───── Excerpted records
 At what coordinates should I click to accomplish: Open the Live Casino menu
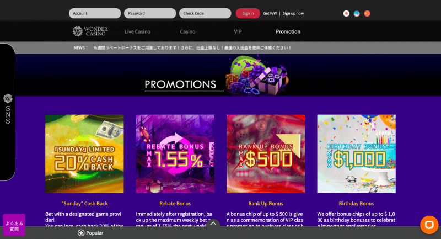click(x=137, y=31)
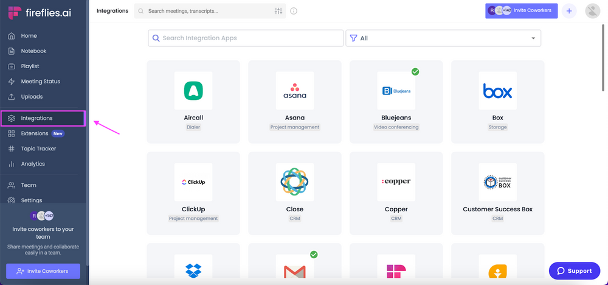Viewport: 608px width, 285px height.
Task: Open the connected Bluejeans integration
Action: [x=396, y=102]
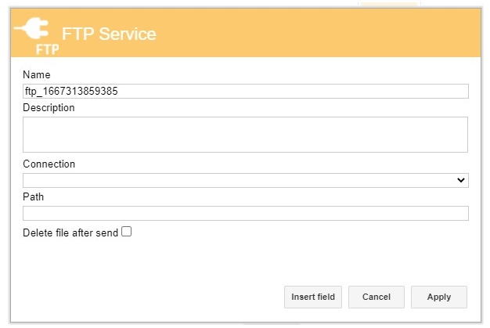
──────────
Print every line of all the entries above verbatim, omitting the pictures.

 At what coordinates should I click to accomplish: Open the Live Casino menu
click(x=137, y=31)
Viewport: 608px width, 285px height.
Task: Open the connected Bluejeans integration
Action: [x=396, y=102]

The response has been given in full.